Grüner Wahlkampf: Kaum jemand will Terry Reintke und Ricarda Lang sehen

Terry Reintke, Die Grünen (Foto: Roland W. Waniek)

Viel Prominenz, wenige Zuschauer, vereinzelter Protest: Im Europawahlkampf haben es die Grünen schwer.
Die goldene Hochzeit meiner Großtante Else und ihrem Mann Herbert war ein rauschendes Fest. Kinder, Enkel, Nichten und Großneffen, Nachbarn und Freunde aus der Kirchengemeinde in Herdecke kamen zusammen, um die Jubilare zu feiern. Über 100 waren wir, und der Abend endete, wie jede gelungene Party, in einem Nebel. 100 Besucher – so viele waren es nicht, die zu der ersten großen Wahlkampfveranstaltung nach Bochum gekommen waren. An Tante Else und Onkel Herbert kamen die Grünen nicht heran, obwohl sie Prominenz auf der Bühne auf der Wiese am Bergbaumuseum aufgefahren hatten, die passenderweise Europaplatz heißt: Spitzenkandidatin Terry Reintke, Ricarda Lang, die Parteivorsitzende, und als Conférencier der Bochumer Bundestagsabgeordnete Max Lucks.
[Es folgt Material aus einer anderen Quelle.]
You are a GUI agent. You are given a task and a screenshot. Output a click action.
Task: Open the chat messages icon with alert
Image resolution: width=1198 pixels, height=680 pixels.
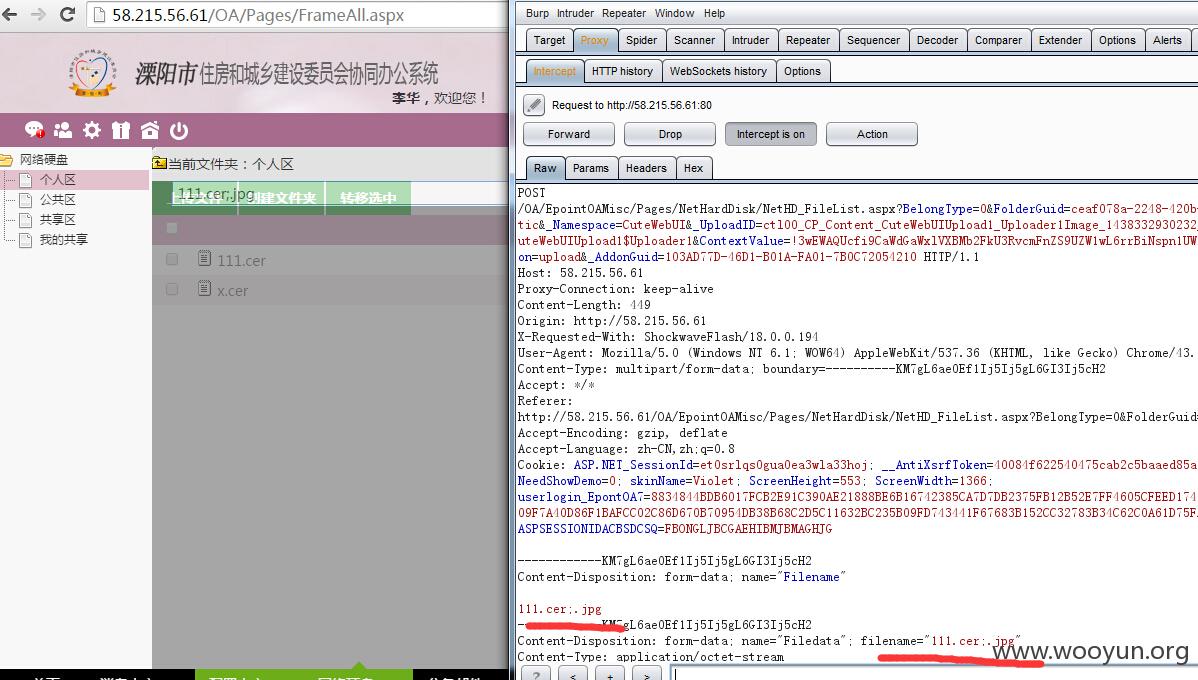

Max Lucks, Die Grünen (Foto: Roland W. Waniek)

Geringer als die Zahl Anhänger der Grünen waren nur die der Gegendemonstranten. Die trillerpfeifenden Reste der Bochumer Querdenkerszene versuchten zu stören, wo es ging, hatten gegen die grünen Profis jedoch keine Chance, die sich nie aus der Ruhe bringen ließen.

Protest beim EU-Wahlkampf der Grünen in Bochum (Foto: Roland W. Waniek)

Reinke, in Gelsenkirchen geboren und aufgewachsen, spielte die Ruhrgebietskarte und sagte, man könne die Terry zwar aus dem Ruhrgebiet bekommen, aber nie das Ruhrgebiet aus der Terry. Die Region hätte früher für den Wohlstand in Deutschland und Europa gesorgt und stehe nun vor der grünen Transformation: „Ich bin Stahlfan. Wir wollen energieintensive Industrien erhalten.“ Damit das gelinge, müsse am Green Deal festgehalten werden. Aber der sei gefährdet, weil ihn die CDU zusammen mit Rechtsradikalen nach der Europawahl zurückdrehen würden. Wobei wir bei dem zentralen Punkt aller drei grünen Redner wären: Die Union plane, den Green Deal zusammen mit Rechtsradikalen zu zerstören. Und klar, wer gegen den Green Deal ist, ist gegen Zukunft, Wohlstand und Demokratie. Für alles drei stehen nach Ansicht der Grünen nur die Grünen, die Verteidiger der Demokratie. Was die Außenpolitik betrifft, ist daran viel Wahres. Reinke, Lucks und Lang vergossen keine Krokodilstränen um den abgestürzten iranischen Präsidenten Ebrahim Rais, sondern erinnerten an die Opfer des Mullah-Regimes. „Ich will, dass die Frauen auf Teherans Straßen tanzen können“, sagte Lang, und das war ein ergreifender Satz.

Ricarda Lang, Die Grünen (Foto: Roland W. Waniek)

Doch wenn Lang beschwor, Europa müsse ein Hightech-Standort bleiben und junge Familien müssten eine Chance auf ein „kleines Häuschen“ haben, war das zwar alles richtig, aber es ist grüne Politik, für die ja nicht nur die froschfarbene Partei steht, sondern der sich auch viele Sozialdemokraten und Konservative angeschlossen haben, die sich gegen fast jede neue Technologie stellt und dafür gesorgt hat, dass Europa wirtschaftlich und technologisch längst abgehängt ist. Die Stimmung hat sich gedreht, die Grünen spüren es und reagieren darauf. Aber sie tun es ohne jede Selbstkritik, fragen nicht danach, ob sie nicht auch zum Aufstieg der Rechtspopulisten beigetragen haben, indem sie und ihre Adepten Lebensentwürfe, die nicht in ihr Gesellschaftsbild passten, denunzierten. Es ist die Aufgabe von Konservativen wie Merz, dem Unmut über die grüne Politik eine demokratische Alternative zu bieten. Wenn weiter eine grüne Politik, die nur von einer Minderheit mitgetragen wird, dominiert, wird der Unmut nur größer werden. Die Menschen haben längst verstanden, dass diese Politik ihren Wohlstand kostet.